# 7 year old rookie...



## Dak (Feb 28, 2005)

We "acquired" my sister's seven year old French Spaniel this summer. A city dog with no hunting experience. He is slowly coming along. Yesterday he got his first solo limit with about an hour's worth of effort.


----------



## Dick Monson (Aug 12, 2002)

I have to flip this pic so I can see it.










Nothing wrong there. Looks better than at our house.


----------



## Dak (Feb 28, 2005)

He's a good guy...looks like he belongs on the prairie...he just needs to get more comfortable.


----------



## Dak (Feb 28, 2005)

Got a couple more over him today...should have been three but a shooting failure on my part.


----------



## Bobm (Aug 26, 2003)

He's a pretty dog good of you to adopt him and give him a chance to do what he was bred to do...he looks happy :beer:


----------



## Dak (Feb 28, 2005)

He's a good looking dog...might have been really good if trained from a pup.


----------



## Bobm (Aug 26, 2003)

Might be really good anyway with some time and bird exposure


----------



## Dak (Feb 28, 2005)

It's possible. He got lots of exposure last week. More than he should have due to some horrible shooting on my part. Still we got 8 birds in three trips out. Should have had 9 but a flaw in my training was exposed...he ran down a winged bird...caught it and then let it go. Bird never to be seen again... Oops.


----------



## deacon (Sep 12, 2003)

Good looking dog, gun is also very nice. Never has shot a SxS for pheasants.
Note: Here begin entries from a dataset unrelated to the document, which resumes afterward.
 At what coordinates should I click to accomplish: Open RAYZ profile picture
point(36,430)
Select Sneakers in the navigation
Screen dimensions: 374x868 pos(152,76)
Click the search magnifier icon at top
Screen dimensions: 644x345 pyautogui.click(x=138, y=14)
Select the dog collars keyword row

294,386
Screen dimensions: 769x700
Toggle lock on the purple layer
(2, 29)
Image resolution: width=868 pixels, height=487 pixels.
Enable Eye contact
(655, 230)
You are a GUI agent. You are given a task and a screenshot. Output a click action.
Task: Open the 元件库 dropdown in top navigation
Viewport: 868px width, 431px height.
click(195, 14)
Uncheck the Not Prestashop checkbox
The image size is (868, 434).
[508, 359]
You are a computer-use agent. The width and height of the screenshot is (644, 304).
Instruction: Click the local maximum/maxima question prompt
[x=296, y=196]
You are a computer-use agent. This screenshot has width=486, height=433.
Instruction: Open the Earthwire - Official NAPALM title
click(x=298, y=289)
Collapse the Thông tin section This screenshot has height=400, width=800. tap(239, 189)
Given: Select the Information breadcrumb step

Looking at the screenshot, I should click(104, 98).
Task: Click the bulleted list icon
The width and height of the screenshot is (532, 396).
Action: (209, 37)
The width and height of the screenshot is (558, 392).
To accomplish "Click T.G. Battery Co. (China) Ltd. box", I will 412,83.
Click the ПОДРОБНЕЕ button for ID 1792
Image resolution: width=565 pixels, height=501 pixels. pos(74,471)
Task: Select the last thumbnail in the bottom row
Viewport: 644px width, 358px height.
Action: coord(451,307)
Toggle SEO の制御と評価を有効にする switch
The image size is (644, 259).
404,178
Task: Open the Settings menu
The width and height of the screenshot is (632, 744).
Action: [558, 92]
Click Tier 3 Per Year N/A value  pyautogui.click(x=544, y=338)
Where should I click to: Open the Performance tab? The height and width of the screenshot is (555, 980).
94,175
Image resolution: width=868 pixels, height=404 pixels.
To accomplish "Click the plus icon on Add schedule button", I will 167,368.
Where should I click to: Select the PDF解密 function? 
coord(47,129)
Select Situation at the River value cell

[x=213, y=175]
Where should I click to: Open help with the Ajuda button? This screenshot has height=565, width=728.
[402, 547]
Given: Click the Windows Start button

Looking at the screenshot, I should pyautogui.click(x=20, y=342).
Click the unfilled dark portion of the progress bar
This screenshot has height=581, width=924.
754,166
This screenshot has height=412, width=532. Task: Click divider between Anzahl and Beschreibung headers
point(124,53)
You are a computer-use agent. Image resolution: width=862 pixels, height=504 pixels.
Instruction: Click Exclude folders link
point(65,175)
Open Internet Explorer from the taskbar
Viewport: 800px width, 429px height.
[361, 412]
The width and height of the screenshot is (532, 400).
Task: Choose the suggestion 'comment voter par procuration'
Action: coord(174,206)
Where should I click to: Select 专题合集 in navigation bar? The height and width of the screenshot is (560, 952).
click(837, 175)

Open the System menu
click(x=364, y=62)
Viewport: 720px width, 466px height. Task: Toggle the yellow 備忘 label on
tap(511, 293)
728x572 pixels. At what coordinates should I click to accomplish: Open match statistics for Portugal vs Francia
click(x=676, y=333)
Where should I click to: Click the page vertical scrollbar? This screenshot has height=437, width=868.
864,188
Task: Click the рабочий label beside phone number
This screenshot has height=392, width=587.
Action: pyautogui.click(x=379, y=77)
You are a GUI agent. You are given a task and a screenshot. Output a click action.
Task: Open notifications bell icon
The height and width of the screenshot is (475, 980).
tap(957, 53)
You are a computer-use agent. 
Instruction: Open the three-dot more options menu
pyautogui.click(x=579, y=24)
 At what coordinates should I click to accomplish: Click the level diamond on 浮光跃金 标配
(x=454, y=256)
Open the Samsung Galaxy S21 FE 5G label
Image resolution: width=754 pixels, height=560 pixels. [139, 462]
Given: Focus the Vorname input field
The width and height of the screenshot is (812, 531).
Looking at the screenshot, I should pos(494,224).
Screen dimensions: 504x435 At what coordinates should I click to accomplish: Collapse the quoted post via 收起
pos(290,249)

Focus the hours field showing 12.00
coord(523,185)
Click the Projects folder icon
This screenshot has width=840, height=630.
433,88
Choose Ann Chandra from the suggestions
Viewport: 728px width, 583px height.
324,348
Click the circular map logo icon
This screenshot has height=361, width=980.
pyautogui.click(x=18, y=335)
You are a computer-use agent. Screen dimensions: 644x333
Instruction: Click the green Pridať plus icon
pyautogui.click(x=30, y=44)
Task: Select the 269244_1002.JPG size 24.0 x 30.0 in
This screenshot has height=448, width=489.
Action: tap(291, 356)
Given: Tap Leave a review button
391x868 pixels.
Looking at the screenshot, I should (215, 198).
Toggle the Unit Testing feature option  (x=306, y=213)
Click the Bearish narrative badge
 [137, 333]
To me it is amazing after 7 years the dog has the hunting instinct. Have seen 3-4 old dogs finally exposed to hunting be absolute clueless.


----------



## Dick Monson (Aug 12, 2002)

Dak said:


> It's possible. He got lots of exposure last week. More than he should have due to some horrible shooting on my part. Still we got 8 birds in three trips out. Should have had 9 but a flaw in my training was exposed...he ran down a winged bird...caught it and then let it go. Bird never to be seen again... Oops.


That brings to mind my last lab. He was always extremely soft mouthed. As a pup he once brought in a wing tipped rooster and when he readjusted his grip the bird escaped between his legs and out the back. The look on his face was worth seeing. ???????


----------



## Dak (Feb 28, 2005)

Lol


----------



## Dak (Feb 28, 2005)

For me, days don't get much better than this. Did some Counter Pheasant Jihad Ops today. Mid November...blue skies...mid fifties. Hard hunting dog. The rookie Scout of all things. Completely as a bonus was shooting three roosters and a chicken over him. Someone flipped his switch to SAC trained killer.


----------